## [Directions for this task]
Of the records that follow, copy only the lines from the line containing "How do I perform: Tap the back arrow icon?" to the line containing "Task: Expand the Price filter section", both included, exactly as written.

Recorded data
::::::::::
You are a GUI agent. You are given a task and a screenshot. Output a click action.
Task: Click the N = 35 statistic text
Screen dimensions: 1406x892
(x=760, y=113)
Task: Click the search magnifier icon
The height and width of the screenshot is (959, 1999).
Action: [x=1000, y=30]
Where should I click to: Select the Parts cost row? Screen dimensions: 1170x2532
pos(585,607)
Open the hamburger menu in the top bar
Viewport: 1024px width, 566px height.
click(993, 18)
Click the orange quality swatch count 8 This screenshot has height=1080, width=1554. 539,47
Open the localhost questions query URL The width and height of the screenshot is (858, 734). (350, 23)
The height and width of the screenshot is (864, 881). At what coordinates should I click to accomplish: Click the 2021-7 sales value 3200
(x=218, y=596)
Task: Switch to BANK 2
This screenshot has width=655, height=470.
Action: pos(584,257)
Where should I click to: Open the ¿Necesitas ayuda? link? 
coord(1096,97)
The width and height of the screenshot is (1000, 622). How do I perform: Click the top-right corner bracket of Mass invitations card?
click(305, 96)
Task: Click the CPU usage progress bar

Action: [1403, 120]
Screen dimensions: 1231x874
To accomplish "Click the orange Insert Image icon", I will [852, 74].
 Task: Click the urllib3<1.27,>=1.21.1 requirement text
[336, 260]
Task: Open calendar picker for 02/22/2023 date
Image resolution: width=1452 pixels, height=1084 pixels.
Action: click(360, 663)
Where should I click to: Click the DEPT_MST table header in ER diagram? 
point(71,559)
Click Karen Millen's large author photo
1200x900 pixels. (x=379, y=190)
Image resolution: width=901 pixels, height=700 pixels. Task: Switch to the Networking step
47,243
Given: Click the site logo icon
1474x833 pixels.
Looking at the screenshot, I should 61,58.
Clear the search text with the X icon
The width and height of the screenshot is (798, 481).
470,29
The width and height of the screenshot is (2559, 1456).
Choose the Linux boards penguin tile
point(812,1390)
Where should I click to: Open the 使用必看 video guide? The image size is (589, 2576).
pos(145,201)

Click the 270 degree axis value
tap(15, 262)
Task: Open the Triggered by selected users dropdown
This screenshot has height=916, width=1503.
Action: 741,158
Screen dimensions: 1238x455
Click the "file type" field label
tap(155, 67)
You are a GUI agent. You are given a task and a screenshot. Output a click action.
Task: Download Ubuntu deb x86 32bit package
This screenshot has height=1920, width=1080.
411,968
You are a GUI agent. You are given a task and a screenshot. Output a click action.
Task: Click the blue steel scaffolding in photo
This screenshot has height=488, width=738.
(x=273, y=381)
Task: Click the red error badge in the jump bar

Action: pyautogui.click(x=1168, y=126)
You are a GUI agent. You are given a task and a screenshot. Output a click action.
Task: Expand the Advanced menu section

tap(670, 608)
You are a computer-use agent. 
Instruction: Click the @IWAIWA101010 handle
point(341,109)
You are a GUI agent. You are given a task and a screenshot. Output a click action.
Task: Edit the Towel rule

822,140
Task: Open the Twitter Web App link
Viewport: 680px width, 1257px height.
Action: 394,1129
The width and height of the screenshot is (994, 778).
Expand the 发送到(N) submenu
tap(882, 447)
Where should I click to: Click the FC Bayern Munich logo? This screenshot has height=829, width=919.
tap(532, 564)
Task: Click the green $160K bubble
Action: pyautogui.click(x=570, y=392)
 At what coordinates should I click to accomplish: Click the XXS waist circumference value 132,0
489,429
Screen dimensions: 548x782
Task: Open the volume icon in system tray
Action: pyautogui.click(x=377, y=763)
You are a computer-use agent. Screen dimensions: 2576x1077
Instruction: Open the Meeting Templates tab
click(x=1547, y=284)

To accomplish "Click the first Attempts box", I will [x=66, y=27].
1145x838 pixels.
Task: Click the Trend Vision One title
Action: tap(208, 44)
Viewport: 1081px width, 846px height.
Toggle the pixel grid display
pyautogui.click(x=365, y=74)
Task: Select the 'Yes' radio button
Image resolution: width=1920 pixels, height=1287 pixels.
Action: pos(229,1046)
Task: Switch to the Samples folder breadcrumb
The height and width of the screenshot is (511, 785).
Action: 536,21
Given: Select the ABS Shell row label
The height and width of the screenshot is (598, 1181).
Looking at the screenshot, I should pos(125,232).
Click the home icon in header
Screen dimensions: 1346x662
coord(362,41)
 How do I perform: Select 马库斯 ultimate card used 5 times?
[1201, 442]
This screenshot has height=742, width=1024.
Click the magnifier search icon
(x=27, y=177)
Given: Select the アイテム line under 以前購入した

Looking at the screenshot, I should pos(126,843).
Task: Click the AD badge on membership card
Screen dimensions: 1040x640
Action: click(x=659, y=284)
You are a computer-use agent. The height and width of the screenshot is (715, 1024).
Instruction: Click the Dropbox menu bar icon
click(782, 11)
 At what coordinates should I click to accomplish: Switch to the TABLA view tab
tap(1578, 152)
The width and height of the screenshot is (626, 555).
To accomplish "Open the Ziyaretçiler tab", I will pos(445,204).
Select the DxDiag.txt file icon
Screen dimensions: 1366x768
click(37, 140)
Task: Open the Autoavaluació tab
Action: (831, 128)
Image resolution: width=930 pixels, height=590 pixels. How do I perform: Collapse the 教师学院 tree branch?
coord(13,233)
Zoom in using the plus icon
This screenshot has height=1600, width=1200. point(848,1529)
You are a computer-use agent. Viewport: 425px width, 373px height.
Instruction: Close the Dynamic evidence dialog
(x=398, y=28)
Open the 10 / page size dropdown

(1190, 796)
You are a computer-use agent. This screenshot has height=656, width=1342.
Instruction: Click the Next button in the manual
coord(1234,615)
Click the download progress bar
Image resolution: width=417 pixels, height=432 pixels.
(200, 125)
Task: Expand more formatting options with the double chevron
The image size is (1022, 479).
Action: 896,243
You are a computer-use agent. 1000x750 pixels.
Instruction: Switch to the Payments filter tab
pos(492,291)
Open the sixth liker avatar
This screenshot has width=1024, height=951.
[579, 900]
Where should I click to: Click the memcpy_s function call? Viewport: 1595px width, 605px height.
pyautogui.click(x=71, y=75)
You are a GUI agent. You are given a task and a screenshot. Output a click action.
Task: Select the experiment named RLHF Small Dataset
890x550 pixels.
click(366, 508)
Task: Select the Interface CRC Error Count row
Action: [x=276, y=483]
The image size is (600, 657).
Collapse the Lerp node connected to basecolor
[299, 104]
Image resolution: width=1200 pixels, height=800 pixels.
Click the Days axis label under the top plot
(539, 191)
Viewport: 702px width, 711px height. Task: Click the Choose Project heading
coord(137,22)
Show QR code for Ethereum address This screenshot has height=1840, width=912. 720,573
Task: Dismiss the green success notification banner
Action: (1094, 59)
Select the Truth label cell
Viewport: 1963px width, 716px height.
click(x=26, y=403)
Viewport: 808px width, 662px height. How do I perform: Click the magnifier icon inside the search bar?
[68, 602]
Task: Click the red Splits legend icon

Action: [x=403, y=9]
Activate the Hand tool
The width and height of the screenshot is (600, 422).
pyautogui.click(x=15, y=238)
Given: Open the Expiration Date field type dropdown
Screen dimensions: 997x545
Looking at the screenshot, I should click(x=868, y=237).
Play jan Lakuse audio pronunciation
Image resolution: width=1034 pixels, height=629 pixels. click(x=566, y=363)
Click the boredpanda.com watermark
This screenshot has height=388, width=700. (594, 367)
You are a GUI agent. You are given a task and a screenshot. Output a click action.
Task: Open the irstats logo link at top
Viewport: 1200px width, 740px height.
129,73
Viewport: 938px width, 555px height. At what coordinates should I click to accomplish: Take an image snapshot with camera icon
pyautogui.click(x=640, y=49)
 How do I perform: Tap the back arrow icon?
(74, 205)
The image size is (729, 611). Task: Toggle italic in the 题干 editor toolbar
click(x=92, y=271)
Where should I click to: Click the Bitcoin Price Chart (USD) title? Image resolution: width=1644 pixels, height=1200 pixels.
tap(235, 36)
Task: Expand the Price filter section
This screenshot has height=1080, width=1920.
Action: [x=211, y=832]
::::::::::
## [Exercise answer]
 How do I perform: Tap the back arrow icon?
(74, 205)
The image size is (729, 611). Task: Toggle italic in the 题干 editor toolbar
click(x=92, y=271)
Where should I click to: Click the Bitcoin Price Chart (USD) title? Image resolution: width=1644 pixels, height=1200 pixels.
tap(235, 36)
Task: Expand the Price filter section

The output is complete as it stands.